----- MATERIAL SUPPLIED

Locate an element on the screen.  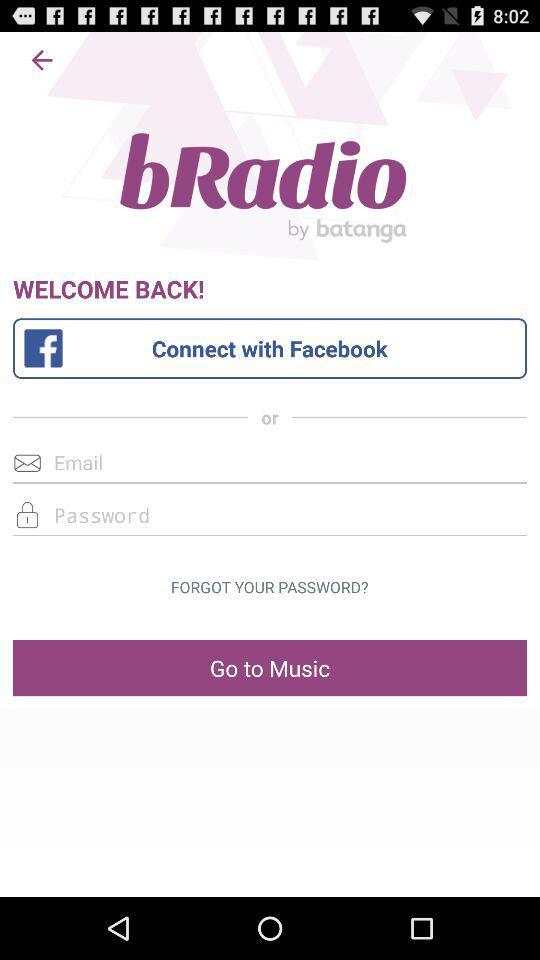
type in email address is located at coordinates (270, 462).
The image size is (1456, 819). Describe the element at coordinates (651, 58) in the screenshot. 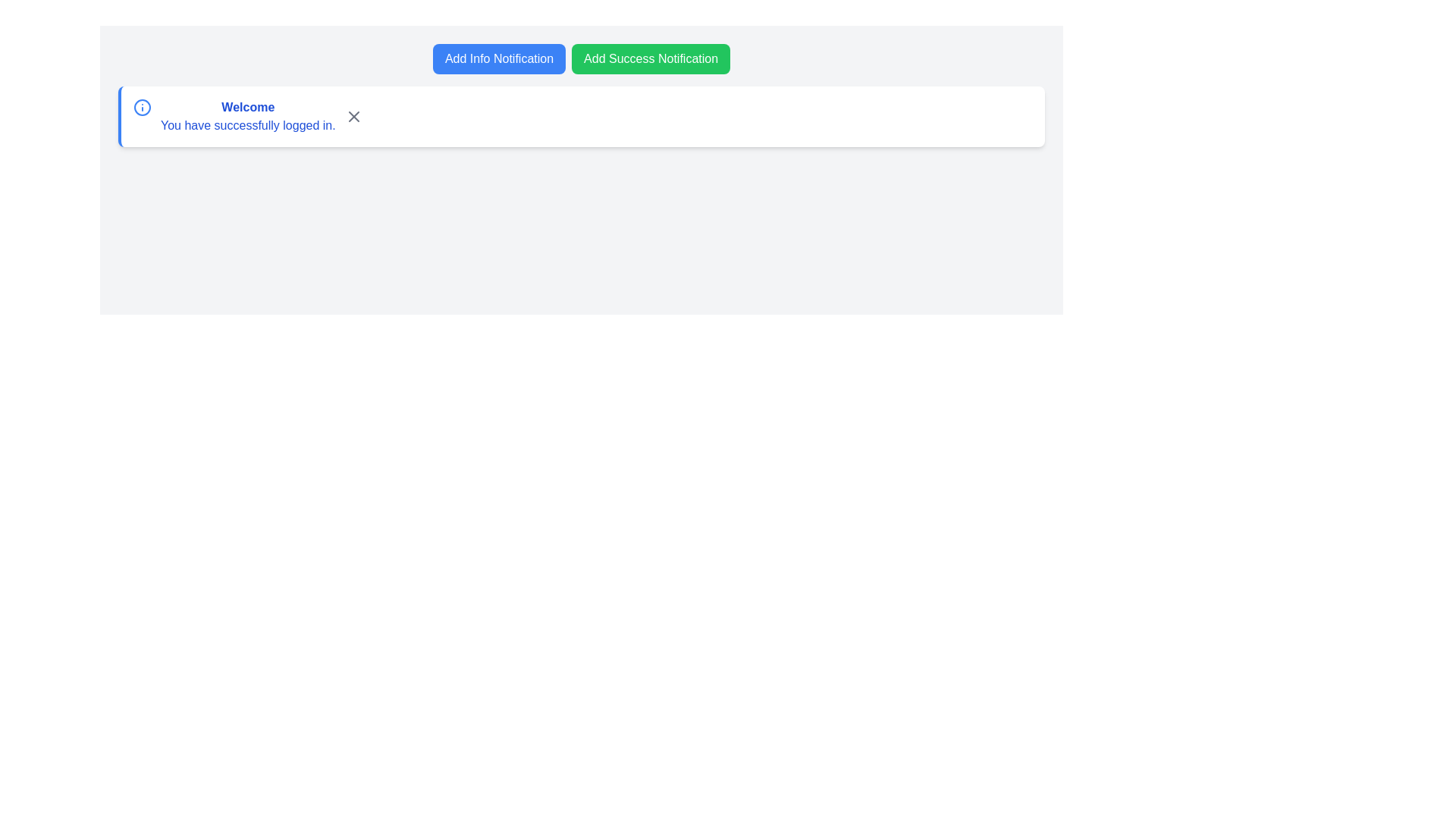

I see `the 'Success Notification' button` at that location.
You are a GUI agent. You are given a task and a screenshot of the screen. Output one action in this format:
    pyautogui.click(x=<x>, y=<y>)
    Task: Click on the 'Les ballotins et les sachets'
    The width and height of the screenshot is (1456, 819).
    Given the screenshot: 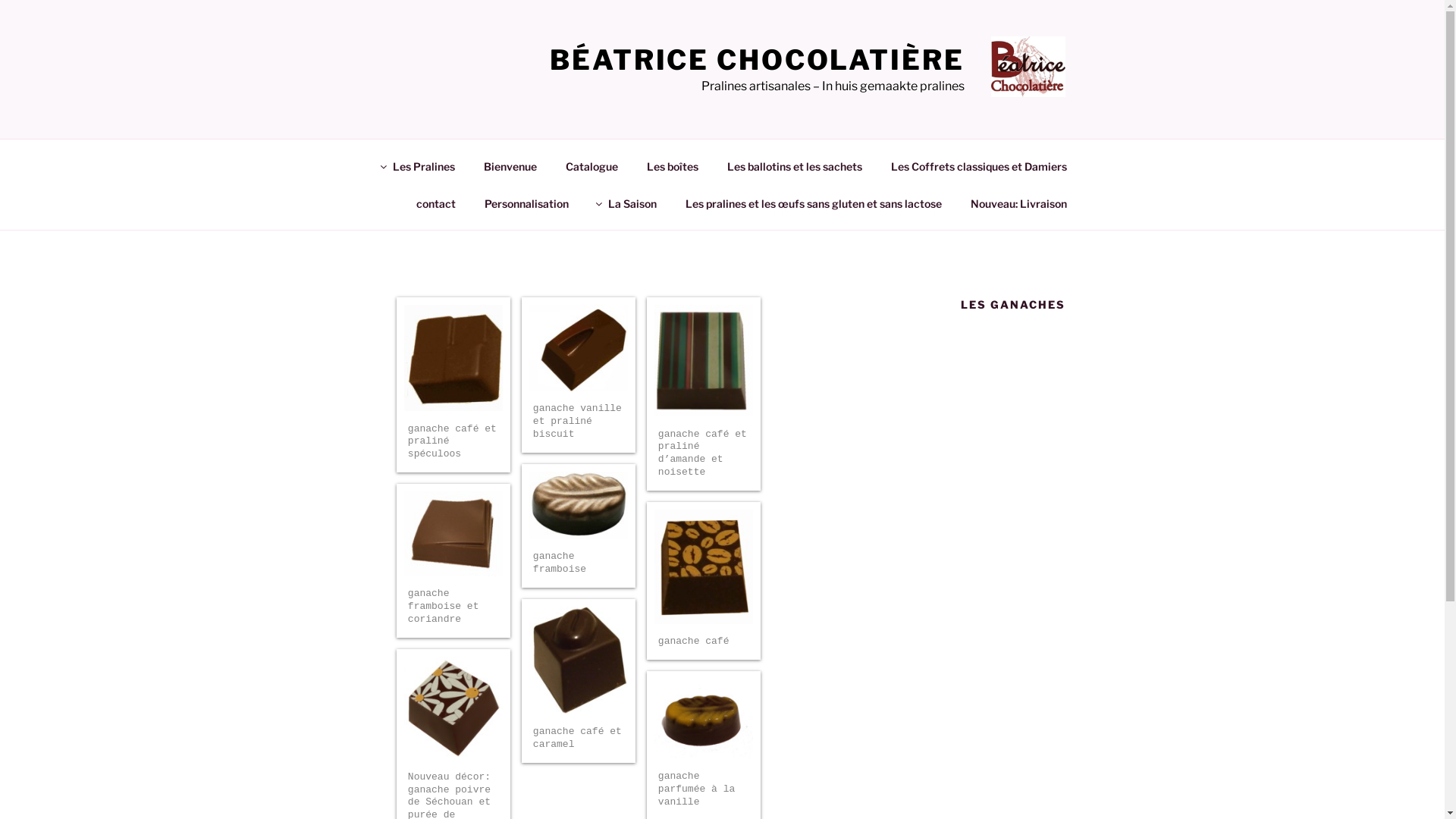 What is the action you would take?
    pyautogui.click(x=713, y=165)
    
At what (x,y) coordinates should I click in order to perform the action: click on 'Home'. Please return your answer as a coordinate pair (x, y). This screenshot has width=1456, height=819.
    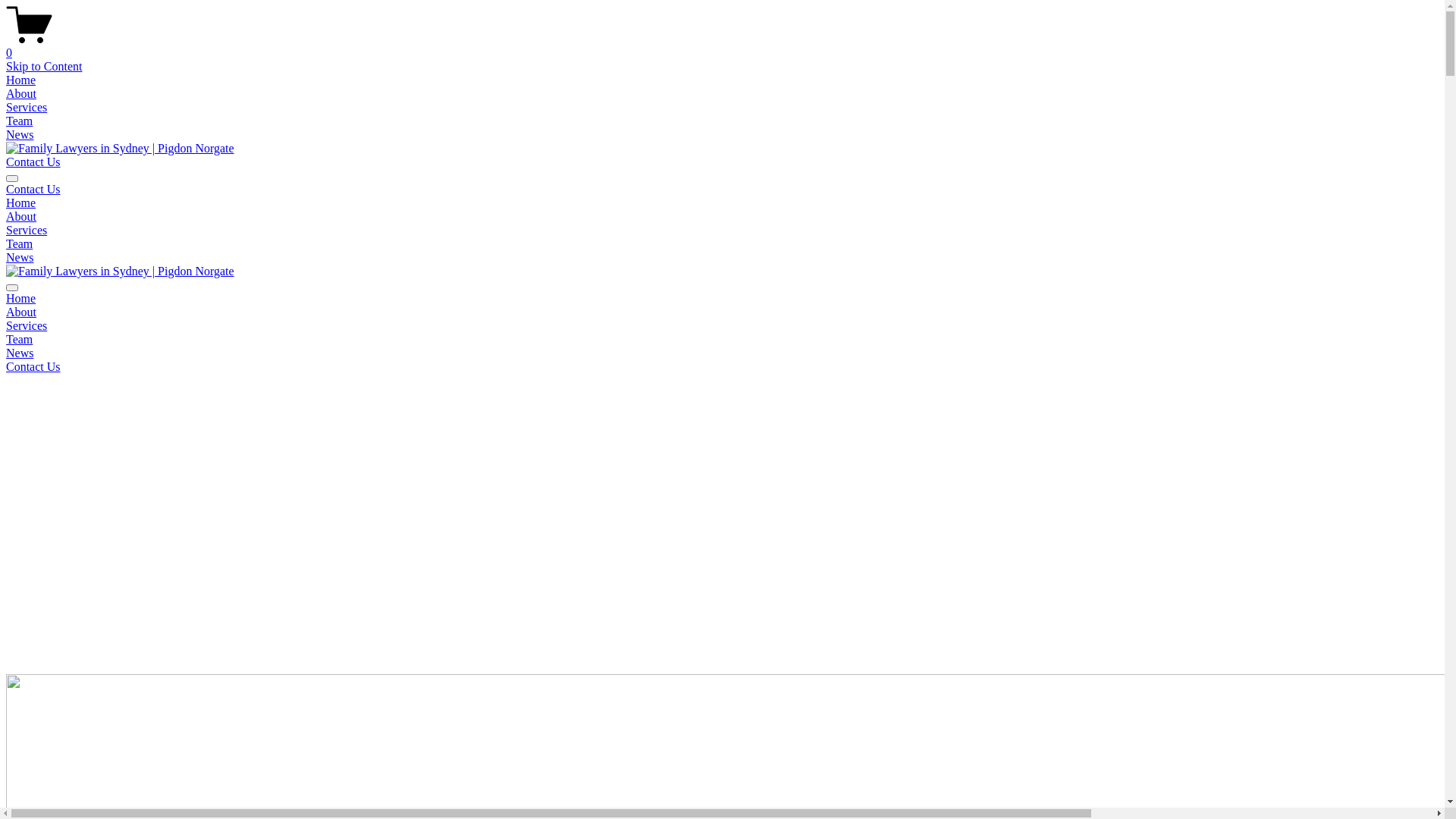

----------

TASK REQUIREMENTS:
Convert the stretch from the line containing "The image size" through the line containing "at that location." into a two-column CSV with the columns request and answer, one row per request, each value in a single quoted field with line breaks replaced by spaces. Leave the pictures out.

SOLUTION FOR THIS TASK:
request,answer
"The image size is (1456, 819). Describe the element at coordinates (651, 58) in the screenshot.","I see `the 'Success Notification' button` at that location."